An Iraqi military spokesman said military movements near Kirkuk are meant to “inspect and secure” the nearby region of Hawija recaptured from Daesh militants a week ago.

Kurdish authorities have sent thousands more troops to the oil region of Kirkuk to confront threats from Iraq’s central government, the vice president of the autonomous Kurdistan region said on Friday.
Tens of thousands of Kurdish Peshmerga soldiers were already stationed in and around Kirkuk and another 6,000 have arrived since Thursday, Kosrat Rasul said, amid mounting tensions between the northern territory and Baghdad.
Iraq’s government has taken a series of measures to isolate the region since the Kurds’ Sept. 25 referendum on independence, including banning international flights from going there and pushing for a halt to its crude oil sales.
Iraqi Prime Minister Haider Al-Abadi has repeatedly said he has no plans to go further and actually attack the territory.
But the Kurdistan Regional Government (KRG)’s Security Council expressed alarm late on Thursday at what it said was a significant Iraqi military buildup south of Kirkuk, “including tanks, artillery, Humvees and mortars.”
“These forces are approximately 3 km from Peshmerga forces. Intelligence shows intentions to take over nearby oil fields, airport and military base,” it said in a statement.
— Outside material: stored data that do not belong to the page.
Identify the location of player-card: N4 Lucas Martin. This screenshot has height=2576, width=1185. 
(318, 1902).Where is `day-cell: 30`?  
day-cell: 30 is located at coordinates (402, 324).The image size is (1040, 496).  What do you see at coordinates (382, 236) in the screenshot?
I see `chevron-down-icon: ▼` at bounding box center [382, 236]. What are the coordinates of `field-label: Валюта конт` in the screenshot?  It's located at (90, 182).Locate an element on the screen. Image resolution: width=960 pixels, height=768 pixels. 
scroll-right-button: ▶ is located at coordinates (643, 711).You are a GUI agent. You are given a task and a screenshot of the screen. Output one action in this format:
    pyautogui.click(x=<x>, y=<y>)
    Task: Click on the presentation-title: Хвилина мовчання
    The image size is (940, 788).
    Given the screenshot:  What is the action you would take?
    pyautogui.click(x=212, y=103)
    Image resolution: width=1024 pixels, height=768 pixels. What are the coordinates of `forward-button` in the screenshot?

An Iraqi military spokesman said military movements near Kirkuk are meant to “inspect and secure” the nearby region of Hawija recaptured from Daesh militants a week ago.
“The Iraqi armed forces are advancing to retake their military positions that were taken over during the events of June 2014,” an army general told AFP by telephone, asking not to be identified.
He said federal troops had already taken one base west of Kirkuk on Friday morning after Peshmerga fighters withdrew during the night without a fight.
The Peshmerga’s Kirkuk commander, Sheikh Jaafar Mustafa, said his forces had withdrawn from areas they had recently entered during fighting against Daesh in the west of the province.
“We withdrew to our lines in the area around Kirkuk and we will defend the city in the event of an attack,” he told a news conference.
“If the Iraqi Army advances, we will fight.”
Kurdish media reported that the Peshmerga had withdrawn from around 72 square km of territory.
Mustafa said there had been an attempt to negotiate an agreed disengagement of forces through Al-Abadi, but it had been overruled by field commanders.
A top aide to Iraqi Kurdish leader Masoud Barzani vowed that Peshmerga forces would defend their positions “at any cost.”
“Thousands of heavily armed Peshmerga units are now completely in their positions around Kirkuk,” Hemin Hawrami said.
“Their order is to defend at any cost.”
The Kurdish authorities accused the Popular Mobilization Forces (PMF) of massing fighters in two mainly Shiite Turkmen areas south of Kirkuk in readiness for an attack.
Hawrami urged the international community to intervene and call on the Iraqi prime minister to “order PMF to pull back if he can or if they listen to him.”
KRG authorities have repeatedly called for negotiations since the referendum, in which an overwhelming majority voted for independence. Baghdad has ruled out talks unless the KRG renounces the referendum results.
Kirkuk lies just outside the KRG autonomous territory but Peshmerga forces moved in when the Iraqi Army collapsed in the face of a Daesh onslaught in 2014, preventing the region’s oil fields from falling under terrorist control.
Germany, which has traditionally good ties with both Baghdad and the KRG, called for steps to ease the tensions.
“We would like to ask them to meet those responsibilities and not to escalate the conflict,” German government spokesman Steffen Seibert told reporters in Berlin.
Iraq’s tough line toward the Kurds has the support of neighbors Turkey and Iran, which strongly oppose the secessionist movement given their own sizable Kurdish minorities.
President Recep Tayyip Erdogan’s spokesman said on Thursday Turkey would gradually close border crossings with northern Iraq in coordination with the central Iraqi government and Iran.
The area around Al-Qaim, near the Syrian border, is the last part of Iraq still under the control of Daesh, which overran a third of the country in 2014 but has been driven back by a series of Iraqi military offensives with US support.